Um contestado relatório sobre as “escolas charter” dos EUA recoloca em circulação a defesa da gestão privada nas escolas públicas do Brasil. Entidades ligadas a corporações estão de olho nas verbas do setor e na propagação da mentalidade neoliberal
Por: Nora Krawczyk | Créditos da foto: Sipa/AP images
Em muitos aspectos o cenário educacional norte-americano tem sido uma fonte importante de legitimação das políticas educacionais nos últimos 30 anos no Brasil. É o caso da governança educacional nos EUA, apresentada como modelo exitoso, principalmente por uma fração do empresariado brasileiro que tem assumido a renovação da racionalidade organizacional da escola pública em nosso país.[1]

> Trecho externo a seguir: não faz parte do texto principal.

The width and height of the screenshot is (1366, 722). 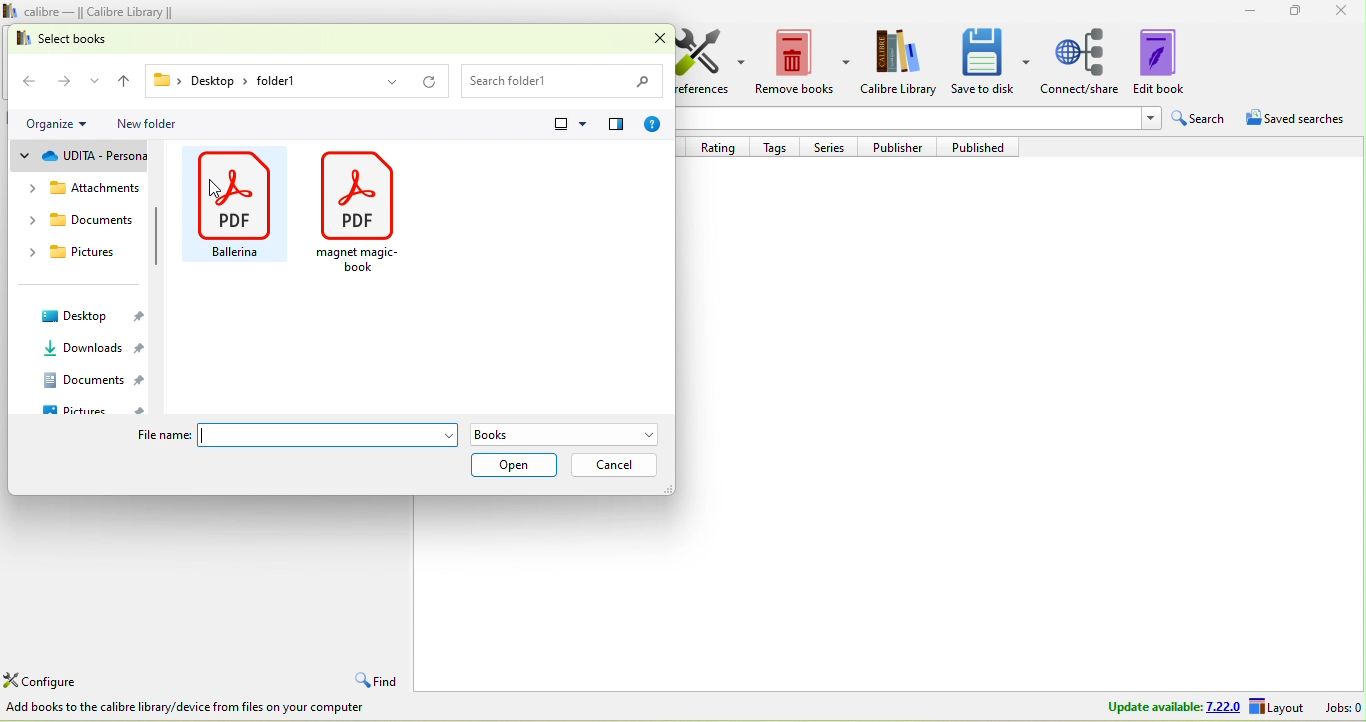 I want to click on jobs 0, so click(x=1340, y=707).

É neste cenário que se inscreve o artigo publicado em 19/07/2023 na Folha de São Paulo sob o título “Escola Charter: uma revolução silenciosa”, assinado por Pedro Olinto, economista sênior do Banco Mundial.[2] O texto tem como base o relatório “Uma questão de fato. III estudo nacional de escolas charters 2023”, elaborado pelo CREDO – Centro de Pesquisa sobre Resultados Educacionais da Universidade de Stanford, que avaliou o progresso acadêmico dos estudantes em escolas charter dos Estados Unidos.[3]
Durante minha estadia pós-doutoral de um ano na Universidade de Maryland – EUA (2015-2016) estudei a organização, gestão e formatos escolares do sistema educacional daquele país e sua influência no Brasil. Tive a oportunidade de pesquisar um dos temas mais conflitivos entre os acadêmicos, movimentos sociais e partidos políticos dos EUA.[4]

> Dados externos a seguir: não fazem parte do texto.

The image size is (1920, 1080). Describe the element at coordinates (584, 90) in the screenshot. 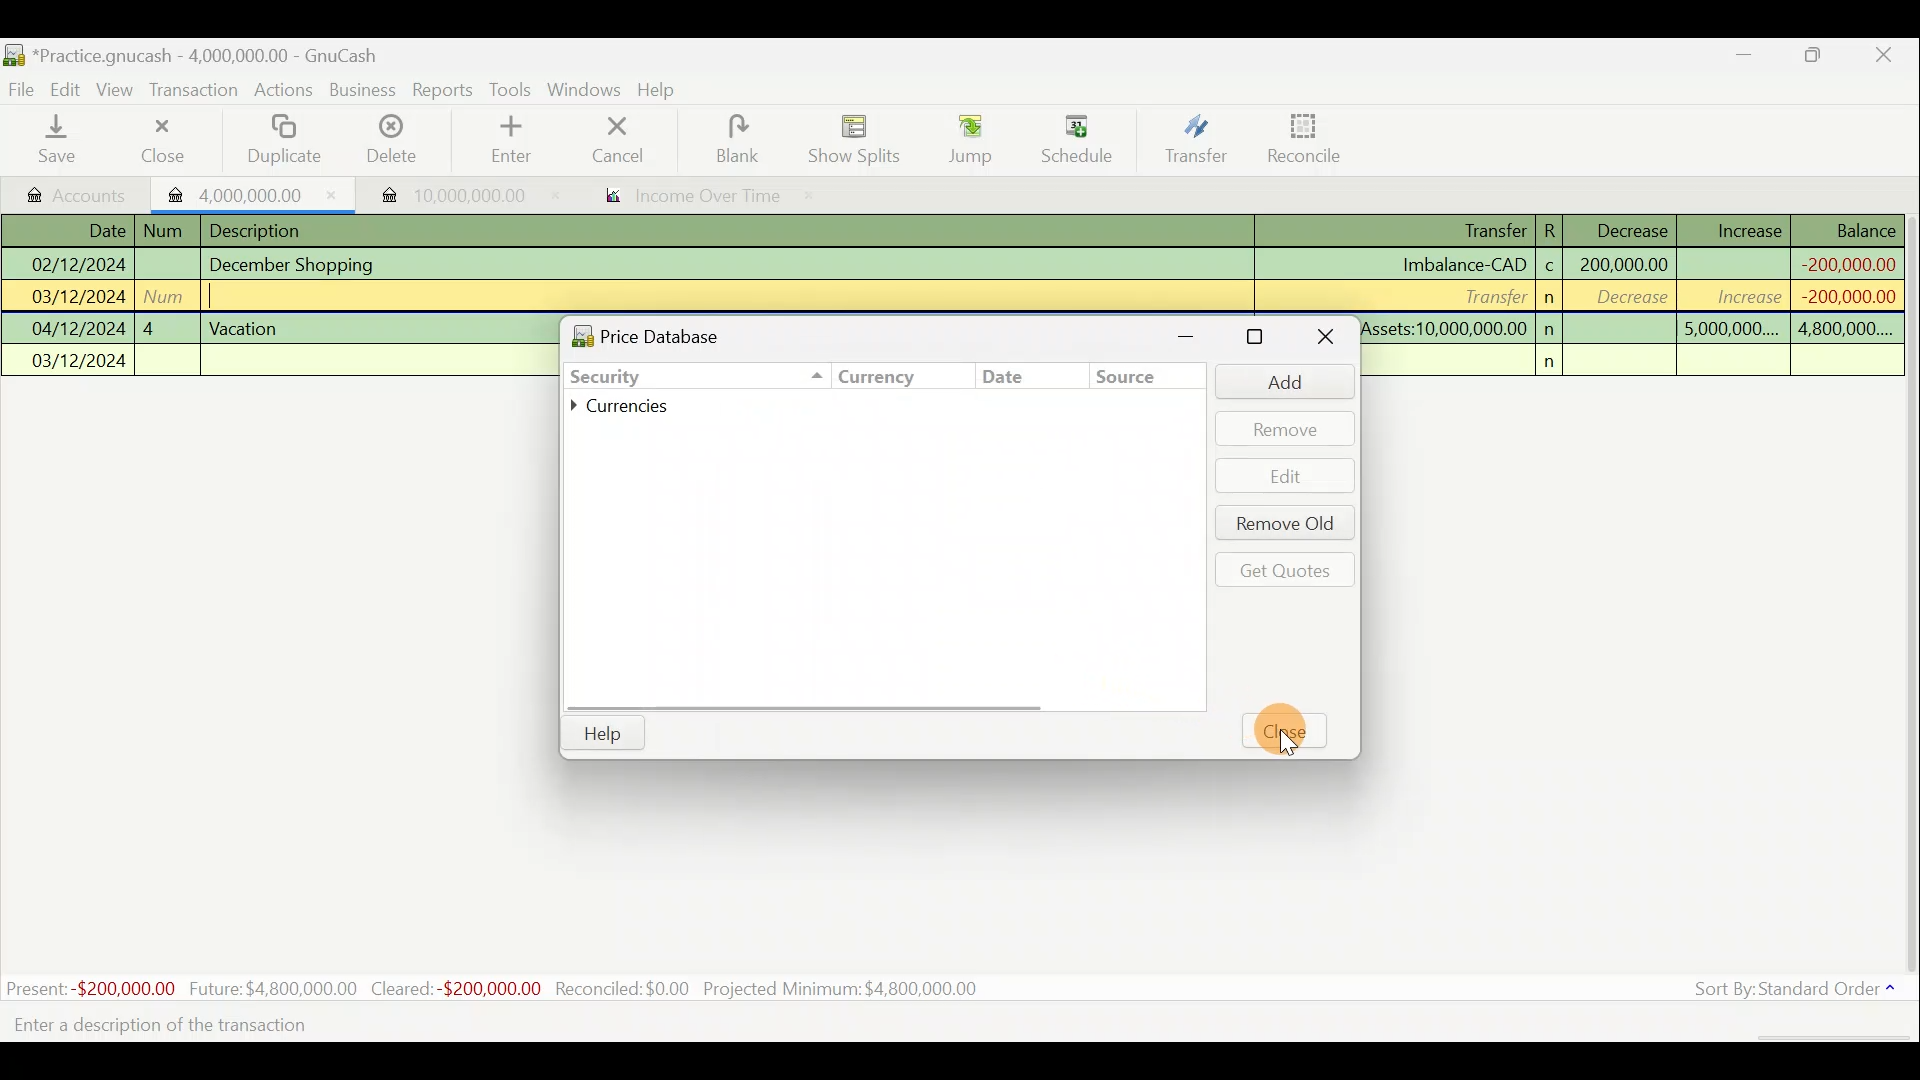

I see `Windows` at that location.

As escolas charter, conhecidas nos Brasil como escolas conveniadas, vêm sendo disseminadas de forma “silenciosa” em vários estados do país na modalidade PPP (Parceria Público-Privada), com empresas e outras instituições. O Município de Maringá e o Estado de Goiás foram pioneiros nessa modalidade. O município de Maringá/PR teve a primeira experiência de escolas charter (1991-1992).[5] Em 2016 a Secretaria de Educação do Governo de Goiás lançou o Programa de Contratos de Gestão com OSs, após enviar uma comitiva para os EUA conhecer in loco o funcionamento das escolas charter.[6]

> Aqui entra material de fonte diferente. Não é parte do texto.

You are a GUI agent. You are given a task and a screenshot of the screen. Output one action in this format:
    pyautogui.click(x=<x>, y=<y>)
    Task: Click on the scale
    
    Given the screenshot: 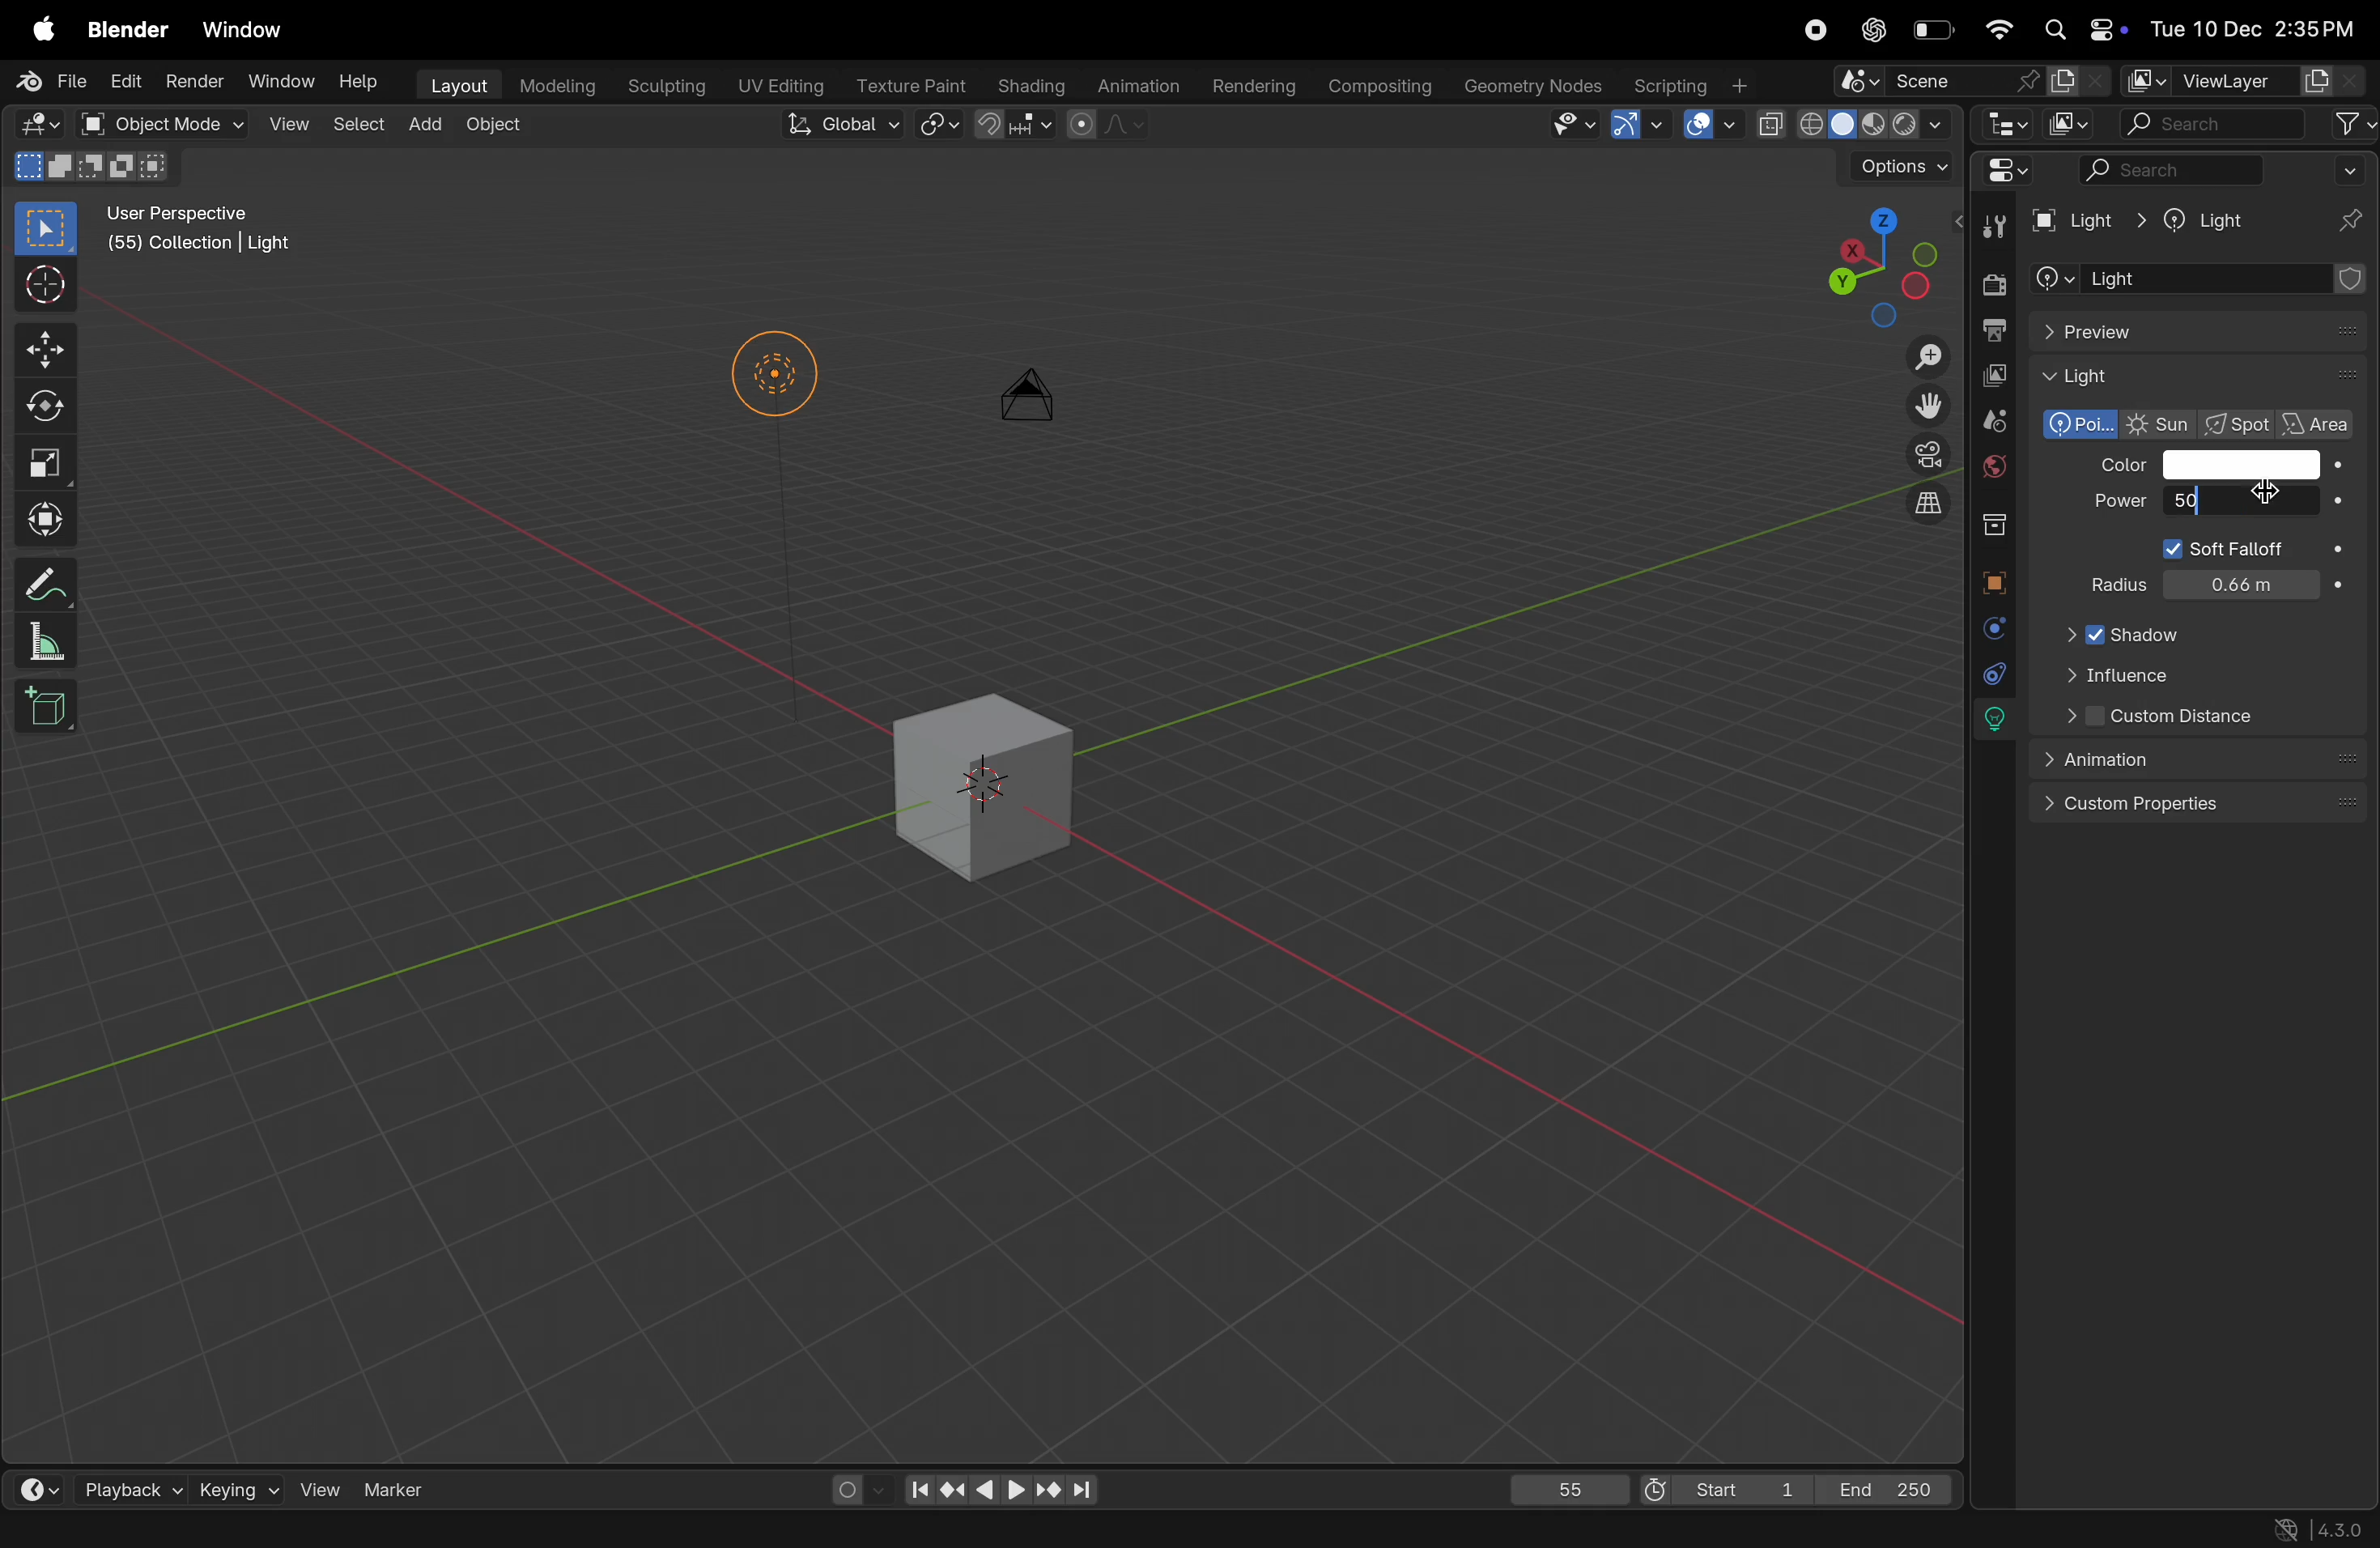 What is the action you would take?
    pyautogui.click(x=53, y=466)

Elas também formam parte dos programas de vários partidos políticos liberais e conservadores, que em 2022 se apresentaram nas eleições nacionais, como Novo e PL (partido de Bolsonaro). Aliás, pode-se dizer que as chamadas escolas cívico-militares trazem em seu cerne muito da ideia das charter: são públicas e mantidas com dinheiro público, mas com forte desregulamentação, regras de funcionamento próprias e gestão assumida por um corpo estranho à escola e a educação pública (neste caso, policiais e militares)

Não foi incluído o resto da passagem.